-1

I'm trying to apply filters to a large matrix. The matrix "logcounts1" consists of 8978 rows and 4 columns.

The filter should be applied per row, so I could then select those rows in which at least one value is out of the interval. The filter makes use of an interval consisting on the mean of each row as a central value + - the standard deviation. Average and SD of each row is respectively comprised in vectors "Average1" and "SDr1".

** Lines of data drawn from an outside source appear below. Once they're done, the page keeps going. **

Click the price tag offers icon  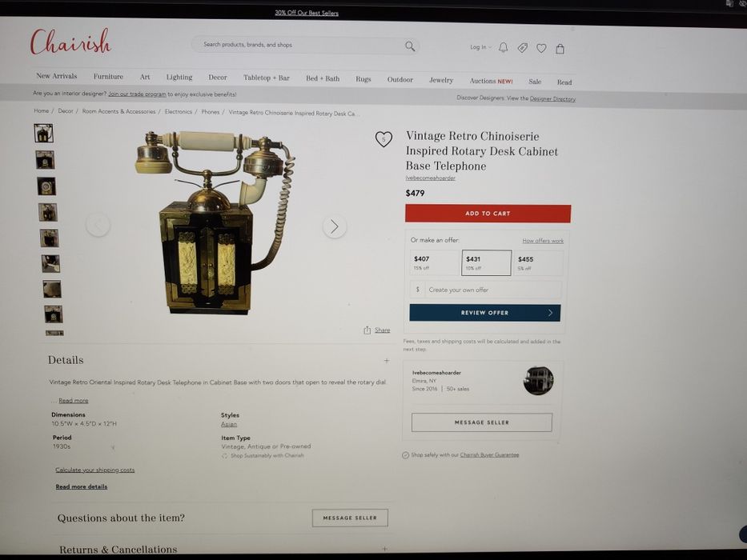pos(523,48)
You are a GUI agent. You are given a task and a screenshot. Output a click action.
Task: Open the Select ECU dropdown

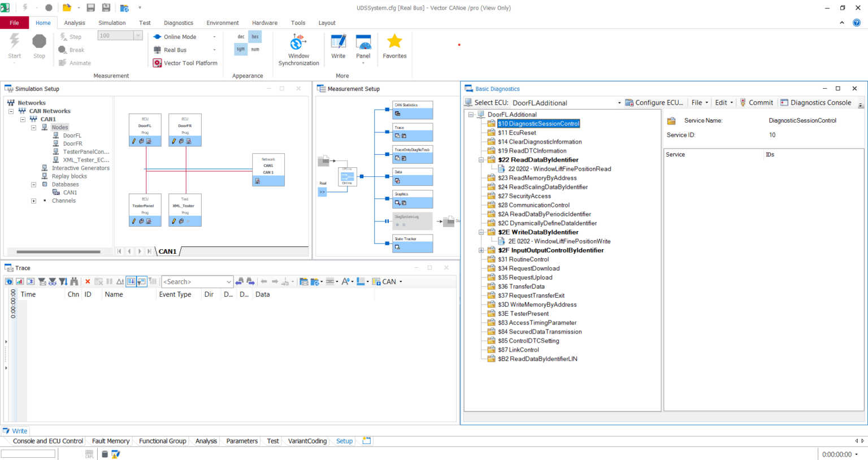click(x=618, y=102)
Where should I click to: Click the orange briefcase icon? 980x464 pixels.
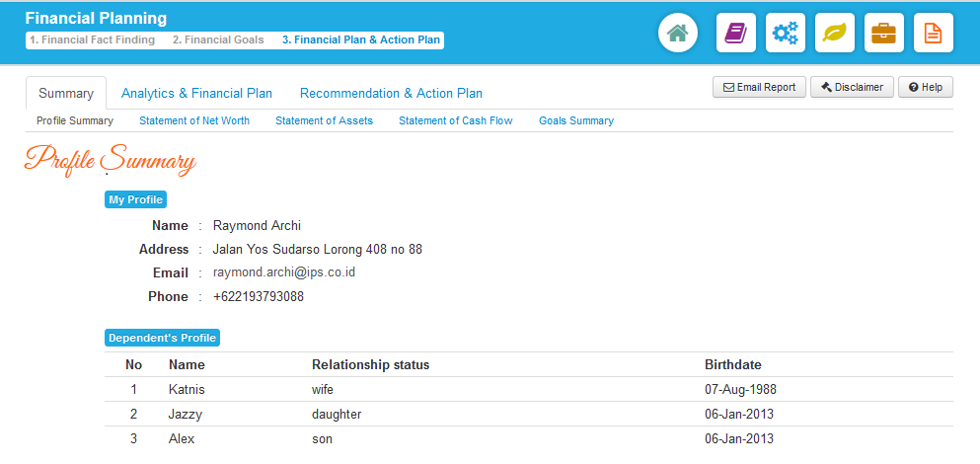(884, 34)
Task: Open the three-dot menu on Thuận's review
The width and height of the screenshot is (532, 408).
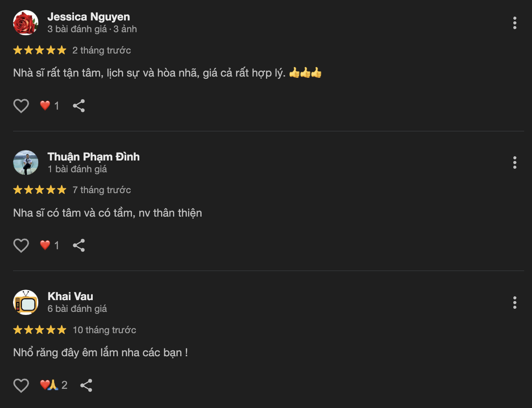Action: pyautogui.click(x=515, y=163)
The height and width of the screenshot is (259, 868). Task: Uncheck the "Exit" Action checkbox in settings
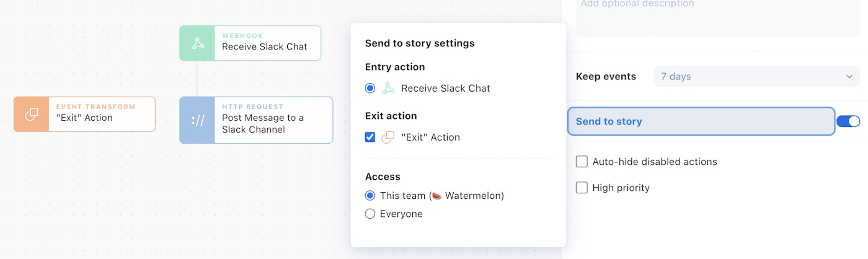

I also defined matrices "alpha" for rows in which at least one column value is out of the range of the interval and "beta" to store rows whose values keep in the interval at all times.

for (i in 1:8978) {
if (logcounts1[i,1] > average1 [i]+SDr1[i] | logcounts1[i,2] > average1 [i]+SDr1[i] | logcounts1[i,3] > average1 [i]+SDr1[i] | logcounts1[i,4] > average1 [i]+SDr1[i] | logcounts1[i,1] < average1 [i]+SDr1[i] | logcounts1[i,2] < average1 [i]+SDr1[i] | logcounts1[i,3] > average1 [i]+SDr1[i] | logcounts1[i,4] > average1 [i]+SDr1[i]) {
alpha <- rbind(alpha,logcounts1[i,])
} else {
beta <- rbind(beta, logcounts1[i,])
}
}

I really hope you can help me out guys, I'm quite new on this. Bests

I made an example on excel <- click here

Basically, red cells are values going of the interval (mean+-StandardDeviation). Then rows 1,2 and 5, which have out-of-range values should be stored in a new matrix "alpha", so the output should then be:

Alpha selected matrix

Besides, rows not containing any out-of-range values should also be stored in another matrix ("beta"), of output:

Beta selected matrix

  • 1
    Can you show a small sample input and output? The loop seems unnecessary, but it's hard to be sure without a test case. Just share a sample matrix with 5 rows and the expected output. – Gregor Thomas Apr 13 '18 at 15:56
  • I actually don't know how to share a table here in the comments section... – Fernando Delgado Chaves Apr 13 '18 at 17:09
  • Don't share a table in the comments section. Click the "edit" button and share it in your question. If you have a table `x` in R, you can get a copy/pasteable object definition with `dput(x)`. If you have a big matrix, you can share `dput(head(x))` for the first 6 rows. Or you can just share a definition like `x = matrix(c(...))`. – Gregor Thomas Apr 13 '18 at 17:28
  • Well, I guess I did it my way... – Fernando Delgado Chaves Apr 13 '18 at 17:41
  • Reproducible data is very helpful, e.g. by providing a bit of script to make a 10x4 matrix with some dummy values – rg255 Apr 13 '18 at 17:44
  • 1
    Images of data are useless. I want to be able to *test code*. I don't want to type the numbers from your picture into R. Please post an example using valid R syntax. – Gregor Thomas Apr 13 '18 at 18:08
  • @Fernandodelgadochaves I've updated my answer, if it solves your problem please acknowledge by accepting (and up voting) the answer. If not, comment so I can rectify it. – rg255 Apr 14 '18 at 04:59

1 Answers1

0

I've gone for a non-looping method, instead using subset. The top section is just producing reproducible data. Columns 7 and 8 are where I calculate the lower and upper bounds (mean - SD and mean + SD). I then use range to pull the lowest and highest values of the row in to columns 9 and 10 (it is not necessary to add these as columns but I did to help show you what is happening).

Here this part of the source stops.